**WHAT THE TASK ASKS**
Switch "folder icon" to "document icon" in the stretch from the line containing "You are a computer-use agent. Screen" through the line containing "point(1228,42)", and write out only those lines with everything else left as it is.

**INFORMATION SHOWN**

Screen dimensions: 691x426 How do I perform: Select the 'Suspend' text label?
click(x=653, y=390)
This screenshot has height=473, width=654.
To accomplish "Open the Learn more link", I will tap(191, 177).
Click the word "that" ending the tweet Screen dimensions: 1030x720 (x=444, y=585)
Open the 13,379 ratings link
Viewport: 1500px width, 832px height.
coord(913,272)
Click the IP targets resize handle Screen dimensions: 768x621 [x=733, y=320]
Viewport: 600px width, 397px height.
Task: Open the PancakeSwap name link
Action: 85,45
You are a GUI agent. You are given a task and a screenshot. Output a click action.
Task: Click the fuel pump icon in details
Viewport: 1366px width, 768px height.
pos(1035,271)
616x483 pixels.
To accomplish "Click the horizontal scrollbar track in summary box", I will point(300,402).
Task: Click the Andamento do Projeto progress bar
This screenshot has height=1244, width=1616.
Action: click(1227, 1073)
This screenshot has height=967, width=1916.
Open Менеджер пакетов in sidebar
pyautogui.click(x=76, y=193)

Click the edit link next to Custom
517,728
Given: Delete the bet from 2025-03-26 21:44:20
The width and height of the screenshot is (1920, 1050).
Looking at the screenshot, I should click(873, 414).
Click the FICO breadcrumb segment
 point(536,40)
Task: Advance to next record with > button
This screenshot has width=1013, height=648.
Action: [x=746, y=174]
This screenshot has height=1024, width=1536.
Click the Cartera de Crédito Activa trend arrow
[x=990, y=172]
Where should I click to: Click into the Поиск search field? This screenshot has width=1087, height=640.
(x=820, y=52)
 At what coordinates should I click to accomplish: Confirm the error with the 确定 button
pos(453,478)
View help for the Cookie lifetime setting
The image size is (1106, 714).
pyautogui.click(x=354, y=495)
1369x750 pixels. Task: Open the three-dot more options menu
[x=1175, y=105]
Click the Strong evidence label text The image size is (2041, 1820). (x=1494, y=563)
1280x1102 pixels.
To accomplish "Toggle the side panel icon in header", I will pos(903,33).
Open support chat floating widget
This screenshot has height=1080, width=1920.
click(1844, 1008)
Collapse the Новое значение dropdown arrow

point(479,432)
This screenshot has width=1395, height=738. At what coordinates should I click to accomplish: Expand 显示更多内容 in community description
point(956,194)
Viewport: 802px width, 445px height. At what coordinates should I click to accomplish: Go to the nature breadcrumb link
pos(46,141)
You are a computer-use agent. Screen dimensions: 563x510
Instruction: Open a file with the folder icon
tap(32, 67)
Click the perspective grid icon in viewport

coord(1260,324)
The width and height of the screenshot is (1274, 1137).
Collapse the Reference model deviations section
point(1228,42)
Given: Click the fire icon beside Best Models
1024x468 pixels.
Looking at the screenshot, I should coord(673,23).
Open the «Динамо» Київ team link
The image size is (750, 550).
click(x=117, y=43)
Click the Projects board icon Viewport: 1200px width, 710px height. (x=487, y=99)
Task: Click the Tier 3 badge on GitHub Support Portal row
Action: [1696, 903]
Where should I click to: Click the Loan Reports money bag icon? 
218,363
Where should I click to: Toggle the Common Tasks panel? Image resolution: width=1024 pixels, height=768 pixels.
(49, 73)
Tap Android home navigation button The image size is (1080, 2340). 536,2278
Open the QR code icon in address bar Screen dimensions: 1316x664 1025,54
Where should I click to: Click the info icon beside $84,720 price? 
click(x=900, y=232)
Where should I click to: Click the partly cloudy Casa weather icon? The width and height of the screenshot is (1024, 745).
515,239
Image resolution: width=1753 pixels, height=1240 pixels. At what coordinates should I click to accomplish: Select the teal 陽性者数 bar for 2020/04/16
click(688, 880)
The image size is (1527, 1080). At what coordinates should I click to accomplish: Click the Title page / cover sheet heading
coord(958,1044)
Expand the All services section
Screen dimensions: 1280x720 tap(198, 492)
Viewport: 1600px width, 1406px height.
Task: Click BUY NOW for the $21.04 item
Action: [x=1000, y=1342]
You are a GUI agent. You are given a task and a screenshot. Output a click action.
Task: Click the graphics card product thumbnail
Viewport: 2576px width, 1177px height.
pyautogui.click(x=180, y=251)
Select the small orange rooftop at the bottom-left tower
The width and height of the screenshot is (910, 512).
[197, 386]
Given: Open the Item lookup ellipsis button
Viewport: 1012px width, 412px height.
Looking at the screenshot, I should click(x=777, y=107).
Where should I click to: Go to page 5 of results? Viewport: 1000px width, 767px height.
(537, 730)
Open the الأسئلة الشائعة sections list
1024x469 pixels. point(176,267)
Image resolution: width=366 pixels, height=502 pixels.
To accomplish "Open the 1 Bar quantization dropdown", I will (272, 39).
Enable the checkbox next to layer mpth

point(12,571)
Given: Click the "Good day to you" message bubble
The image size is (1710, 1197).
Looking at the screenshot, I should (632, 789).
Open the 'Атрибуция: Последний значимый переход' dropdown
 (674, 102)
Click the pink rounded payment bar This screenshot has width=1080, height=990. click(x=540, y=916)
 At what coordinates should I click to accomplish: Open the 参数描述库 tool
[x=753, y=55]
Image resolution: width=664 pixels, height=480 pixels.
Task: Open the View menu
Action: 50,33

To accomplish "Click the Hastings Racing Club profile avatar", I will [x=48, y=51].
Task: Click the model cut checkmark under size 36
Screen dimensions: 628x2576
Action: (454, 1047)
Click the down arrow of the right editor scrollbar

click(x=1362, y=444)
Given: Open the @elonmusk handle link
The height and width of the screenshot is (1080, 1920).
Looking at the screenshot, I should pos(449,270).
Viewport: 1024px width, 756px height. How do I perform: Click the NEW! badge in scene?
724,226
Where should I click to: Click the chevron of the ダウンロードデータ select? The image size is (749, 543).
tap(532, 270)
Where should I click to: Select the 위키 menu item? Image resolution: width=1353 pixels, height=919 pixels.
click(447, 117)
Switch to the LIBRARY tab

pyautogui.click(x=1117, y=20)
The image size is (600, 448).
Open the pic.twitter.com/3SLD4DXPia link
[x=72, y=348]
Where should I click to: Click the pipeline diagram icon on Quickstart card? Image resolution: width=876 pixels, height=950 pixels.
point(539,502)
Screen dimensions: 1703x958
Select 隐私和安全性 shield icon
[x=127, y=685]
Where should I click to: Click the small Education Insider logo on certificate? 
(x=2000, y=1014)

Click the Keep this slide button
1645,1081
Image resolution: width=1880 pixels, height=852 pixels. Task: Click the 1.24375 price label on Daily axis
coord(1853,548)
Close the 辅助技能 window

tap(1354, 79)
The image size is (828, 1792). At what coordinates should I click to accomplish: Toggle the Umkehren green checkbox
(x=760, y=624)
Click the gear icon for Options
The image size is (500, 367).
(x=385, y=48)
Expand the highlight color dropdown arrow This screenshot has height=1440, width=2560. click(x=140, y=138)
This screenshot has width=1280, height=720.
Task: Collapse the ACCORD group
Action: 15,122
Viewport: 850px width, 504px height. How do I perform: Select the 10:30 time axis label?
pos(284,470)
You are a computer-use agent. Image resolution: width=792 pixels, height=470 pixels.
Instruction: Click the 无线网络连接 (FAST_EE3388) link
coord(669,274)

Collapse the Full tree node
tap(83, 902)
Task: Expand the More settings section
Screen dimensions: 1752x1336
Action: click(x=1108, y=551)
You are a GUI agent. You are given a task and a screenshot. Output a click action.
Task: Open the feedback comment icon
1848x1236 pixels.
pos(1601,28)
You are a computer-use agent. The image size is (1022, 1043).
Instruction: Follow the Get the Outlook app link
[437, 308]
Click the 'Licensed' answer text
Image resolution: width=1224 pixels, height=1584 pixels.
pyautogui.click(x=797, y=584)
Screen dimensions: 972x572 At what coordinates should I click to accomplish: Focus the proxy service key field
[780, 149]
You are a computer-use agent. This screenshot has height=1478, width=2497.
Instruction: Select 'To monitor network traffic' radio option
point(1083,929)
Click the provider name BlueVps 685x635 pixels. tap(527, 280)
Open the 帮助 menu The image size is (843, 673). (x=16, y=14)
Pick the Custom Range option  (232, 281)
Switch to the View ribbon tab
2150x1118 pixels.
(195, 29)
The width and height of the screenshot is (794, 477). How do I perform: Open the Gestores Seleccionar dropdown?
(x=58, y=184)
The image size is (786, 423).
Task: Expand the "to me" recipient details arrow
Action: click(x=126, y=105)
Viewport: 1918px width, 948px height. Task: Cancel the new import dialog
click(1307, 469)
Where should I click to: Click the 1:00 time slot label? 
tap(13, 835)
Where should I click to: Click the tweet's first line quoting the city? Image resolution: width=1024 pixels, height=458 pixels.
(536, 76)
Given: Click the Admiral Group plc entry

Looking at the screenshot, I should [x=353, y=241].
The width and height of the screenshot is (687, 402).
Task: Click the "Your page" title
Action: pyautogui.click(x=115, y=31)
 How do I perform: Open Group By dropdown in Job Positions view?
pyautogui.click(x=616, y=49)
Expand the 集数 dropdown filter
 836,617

**CORRECT RESPONSE**
You are a computer-use agent. Screen dimensions: 563x510
Instruction: Open a file with the document icon
tap(32, 67)
Click the perspective grid icon in viewport

coord(1260,324)
The width and height of the screenshot is (1274, 1137).
Collapse the Reference model deviations section
point(1228,42)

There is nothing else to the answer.